Perché esiste una differenza tra le due cose e consiste nel capire che pensieri e silenzi sono entrambi muti, ma i primi sfociano in qualcosa che può essere positivo o negativo. Mentre un silenzio è sempre un ignorare e resettare qualunque cosa o persona.
Dobbiamo sempre superare i nostri limiti e non chiuderci mai nel silenzio perché può essere negativo pure per noi stessi.
Lui lo sapeva perché lo conosceva bene quel silenzio e viveva dentro di sé, vigile e malvagio riaffiorava ogni qualvolta ci fosse un cenno di gioia. Quasi a volerlo mettere in guardia e riportarlo alla realtà.
Stupida follia non voler maturare la propria esistenza.
Sereno Notturno

Percorsi

Percorsi
I libri della vita, li stiamo costruendo con lo scritto invisibile dei pensieri.
Non sono solo gli abili scrittori a scrivere un testo,
ma chiunque fa della sua vita una vera pagina vissuta.

Esistono spartiti della vita, con note alte e basse che seguono l’andamento.
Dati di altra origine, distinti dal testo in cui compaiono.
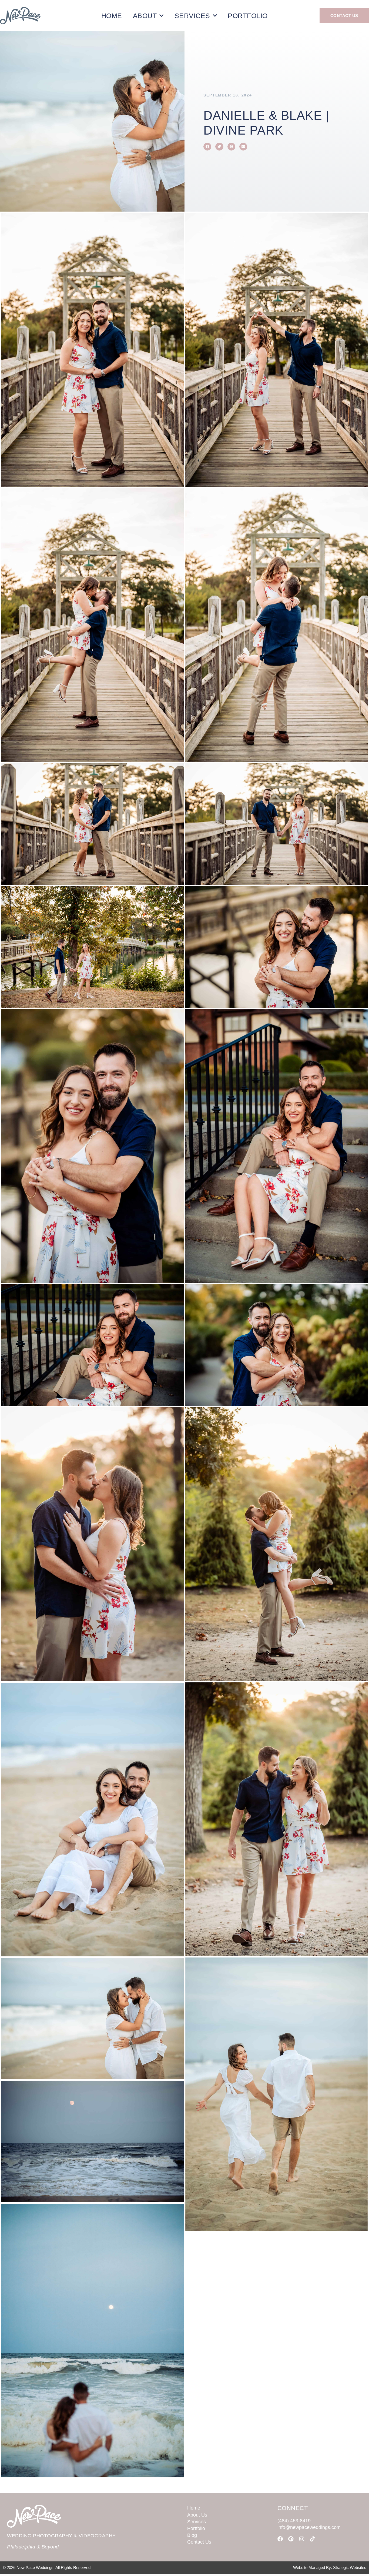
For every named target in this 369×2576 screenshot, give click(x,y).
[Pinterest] (291, 2539)
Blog (192, 2535)
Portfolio (248, 15)
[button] (207, 147)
Siamo noi che dobbiamo intonarle e colorarle con i colori dei pensieri.

Sereno Notturno

Mezzo secolo e più…

Non va bene essere simile agli altri, sinceramente capisci però, che solo così vieni compreso.
Tutto deve essere fatto con una certa cronologia, altrimenti per forza qualcosa non va. A più di mezzo secolo di vita, non mi piace essere messo dietro la lavagna come i cattivi.
Sereno Notturno

Vie traverse

“Le sensazioni delle vie traverse implicano tutte le risposte che puoi fare con molte varianti. Portano alla conclusione che un silenzio può essere espressione di menefreghismo oppure anche un modo per capire gli altri. Ti dicono come capire le anime che in molti non comprendono. Aiutano a valutare i benefici di una sonora risata o di un fragoroso vaffanculo, che il più delle volte è liberatorio.
A proposito la sensazione delle vie traverse non esiste, vive solo nei miei pensieri.”
Sereno Notturno

Liberarsi

“Siamo fatti per la maggior parte d’emozioni, molte non le riusciamo a vivere e condividere. Siamo di corsa nei percorsi affannosi, quando dovremmo semplicemente respirare. Anche gli orgasmi sono di fretta, quasi sia una prassi consolidata arrivarci. La risposta la troviamo nella complicità dei gesti, lasciandoci andare anche a quelli mai provati.”